[Start of section]
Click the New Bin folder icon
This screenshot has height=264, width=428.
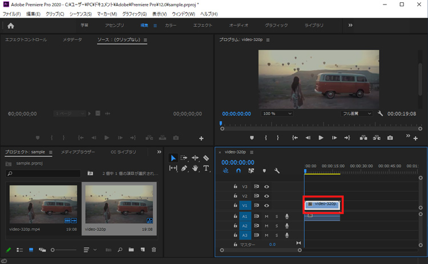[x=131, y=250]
[End of section]
[Start of section]
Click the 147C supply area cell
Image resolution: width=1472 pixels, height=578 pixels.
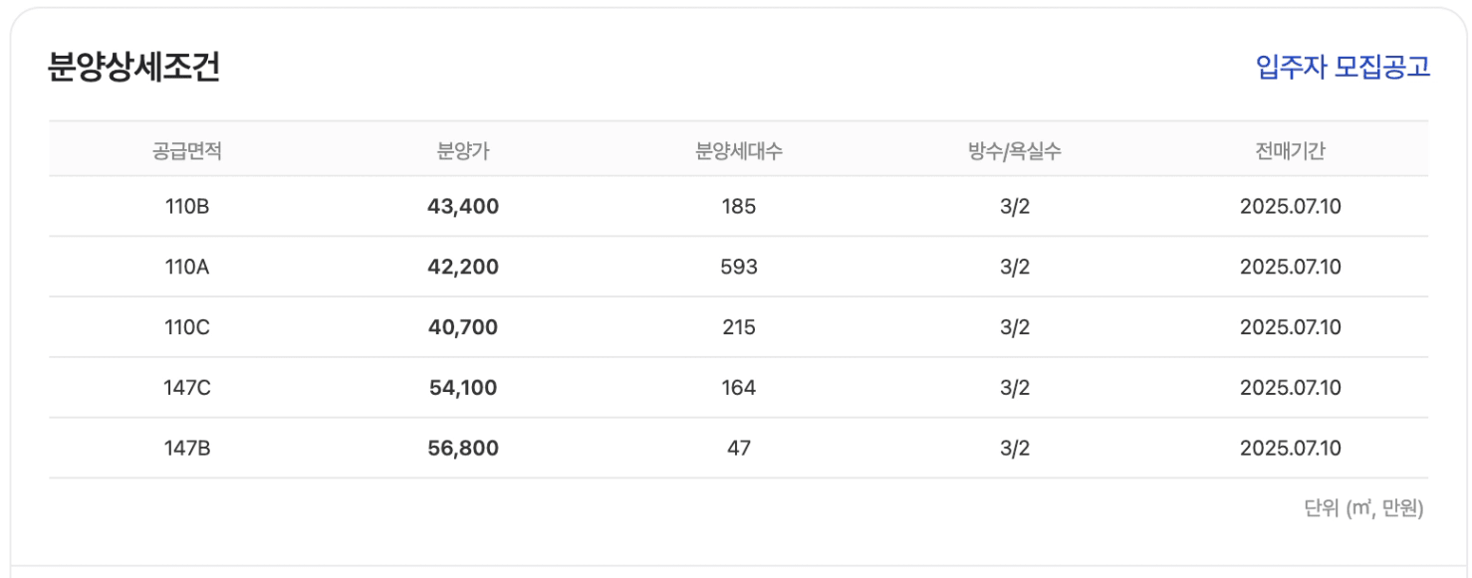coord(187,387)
[End of section]
**Task objective:**
Pull every line containing "Click" from the entries above and copy it.

**Response for this exercise:**
Click the New Bin folder icon
Click the 147C supply area cell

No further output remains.